> **Source extract**:
Example of this & super

class AnimalClass
{
    void Hello()
    {
        Print("AnimalClass.Hello()");
    }
};
  
class HoneyBadger: AnimalClass
{
    override void Hello()
    {
        Print("HoneyBadger.Hello()");
    }
  
    void Test()
    {
        Hello();    // prints "HoneyBadger.Hello()"
        this.Hello(); // 'this' refers to this instance of object, so same as line above, prints "HoneyBadger.Hello()"
        super.Hello(); // refers to base(super) class members, prints "AnimalClass.Hello()"
    }    
}

Enums

Enumerators are set of named constant identifiers.

  • enums have int type
  • enum item value can be assigned in definition, otherwise it is computed automatically (previous item value plus one)
  • enum can inherit from another enum (item value continues from last parent item value)
  • enum name used as type behaves like ordinary int (no enum value checking on assign)
enum MyEnumBase
{
    Alfa = 5,       // has value 5
    Beta,           // has value 6
    Gamma            // has value 7
};
enum MyEnum: MyEnumBase
{
    Blue,          // has value 8
    Yellow,           // has value 9
    Green = 20,    // has value 20
    Orange        // has value 21
};
  
void Test()

> **Provided material**:
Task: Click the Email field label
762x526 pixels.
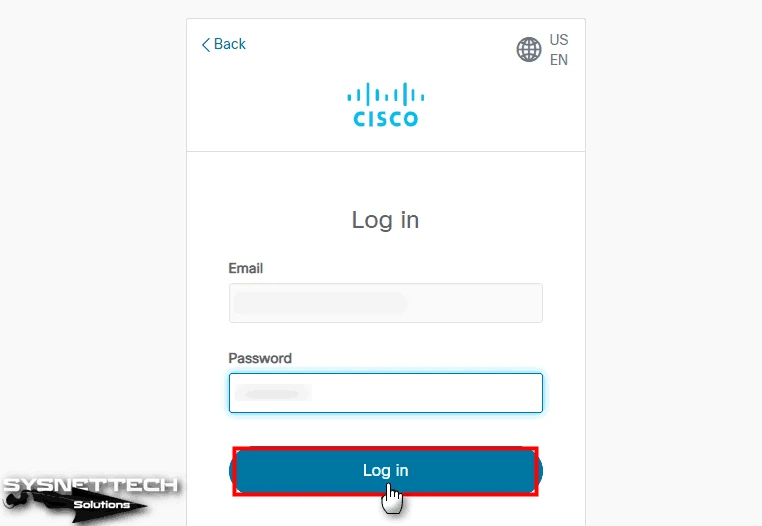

> **Set exercise**: In the programming excerpt about this, super and enums, what value does Blue in MyEnum have?

> **Worked answer**: 8